In the records below, some lines hold the word "computer". Copy each of those lines.

▶ Stored items from a collection

*** Block opens ***

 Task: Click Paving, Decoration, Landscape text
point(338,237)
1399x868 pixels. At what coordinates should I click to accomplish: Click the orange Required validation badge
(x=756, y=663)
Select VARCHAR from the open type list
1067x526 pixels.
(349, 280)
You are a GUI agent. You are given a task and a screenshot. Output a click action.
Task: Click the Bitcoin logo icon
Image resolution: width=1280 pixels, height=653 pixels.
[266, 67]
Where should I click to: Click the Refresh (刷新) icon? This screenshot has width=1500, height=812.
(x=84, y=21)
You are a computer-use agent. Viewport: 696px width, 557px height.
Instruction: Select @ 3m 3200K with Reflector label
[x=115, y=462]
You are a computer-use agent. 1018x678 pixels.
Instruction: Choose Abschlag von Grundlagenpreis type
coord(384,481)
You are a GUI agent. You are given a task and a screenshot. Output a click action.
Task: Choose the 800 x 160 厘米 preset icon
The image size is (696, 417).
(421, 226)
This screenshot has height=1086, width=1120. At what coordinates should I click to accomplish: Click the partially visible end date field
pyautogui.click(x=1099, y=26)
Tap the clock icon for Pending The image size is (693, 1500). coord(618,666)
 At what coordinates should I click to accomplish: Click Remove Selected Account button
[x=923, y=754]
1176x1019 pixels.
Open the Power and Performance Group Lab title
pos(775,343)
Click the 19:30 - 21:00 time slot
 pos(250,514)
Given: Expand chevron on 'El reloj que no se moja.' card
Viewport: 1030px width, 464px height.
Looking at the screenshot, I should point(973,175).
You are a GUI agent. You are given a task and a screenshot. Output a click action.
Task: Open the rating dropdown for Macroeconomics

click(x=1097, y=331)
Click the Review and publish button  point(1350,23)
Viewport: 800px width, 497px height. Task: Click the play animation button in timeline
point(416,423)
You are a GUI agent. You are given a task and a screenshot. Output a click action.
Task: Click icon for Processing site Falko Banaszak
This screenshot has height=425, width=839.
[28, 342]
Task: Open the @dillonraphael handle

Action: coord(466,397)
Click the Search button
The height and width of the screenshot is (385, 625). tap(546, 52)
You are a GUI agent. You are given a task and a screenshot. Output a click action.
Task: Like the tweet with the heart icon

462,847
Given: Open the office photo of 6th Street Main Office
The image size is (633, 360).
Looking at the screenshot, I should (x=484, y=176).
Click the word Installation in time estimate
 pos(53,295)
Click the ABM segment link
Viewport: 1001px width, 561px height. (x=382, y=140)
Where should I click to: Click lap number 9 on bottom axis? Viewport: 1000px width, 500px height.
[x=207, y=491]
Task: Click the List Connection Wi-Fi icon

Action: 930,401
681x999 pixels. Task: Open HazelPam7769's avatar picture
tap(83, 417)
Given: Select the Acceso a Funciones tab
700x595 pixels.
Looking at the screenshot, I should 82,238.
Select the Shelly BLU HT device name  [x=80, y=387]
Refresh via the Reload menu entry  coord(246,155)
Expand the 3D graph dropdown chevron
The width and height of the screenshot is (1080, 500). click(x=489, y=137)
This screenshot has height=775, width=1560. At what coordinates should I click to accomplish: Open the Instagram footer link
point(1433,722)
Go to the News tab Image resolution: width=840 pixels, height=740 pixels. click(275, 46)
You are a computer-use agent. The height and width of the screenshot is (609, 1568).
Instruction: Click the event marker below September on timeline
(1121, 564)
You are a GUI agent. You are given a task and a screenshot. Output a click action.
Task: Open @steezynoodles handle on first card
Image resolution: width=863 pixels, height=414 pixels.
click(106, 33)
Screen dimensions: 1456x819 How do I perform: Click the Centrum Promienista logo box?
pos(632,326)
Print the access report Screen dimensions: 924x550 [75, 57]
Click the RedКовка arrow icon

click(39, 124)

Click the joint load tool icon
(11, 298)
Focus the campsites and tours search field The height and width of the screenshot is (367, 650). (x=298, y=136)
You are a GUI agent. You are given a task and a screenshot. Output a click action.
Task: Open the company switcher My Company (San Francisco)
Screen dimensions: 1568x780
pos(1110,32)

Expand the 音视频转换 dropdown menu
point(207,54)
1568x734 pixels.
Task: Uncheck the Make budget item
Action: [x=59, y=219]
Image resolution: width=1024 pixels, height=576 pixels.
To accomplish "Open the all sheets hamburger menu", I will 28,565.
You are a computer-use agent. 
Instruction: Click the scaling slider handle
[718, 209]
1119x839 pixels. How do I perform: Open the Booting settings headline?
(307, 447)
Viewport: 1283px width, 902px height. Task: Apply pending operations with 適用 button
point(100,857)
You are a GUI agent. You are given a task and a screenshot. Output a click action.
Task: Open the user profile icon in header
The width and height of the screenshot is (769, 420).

*** Block closes ***

▶ Answer to this problem
You are a computer-use agent. Viewport: 696px width, 557px height.
You are a computer-use agent. 1018x678 pixels.
You are a computer-use agent. The height and width of the screenshot is (609, 1568).
You are a computer-use agent. 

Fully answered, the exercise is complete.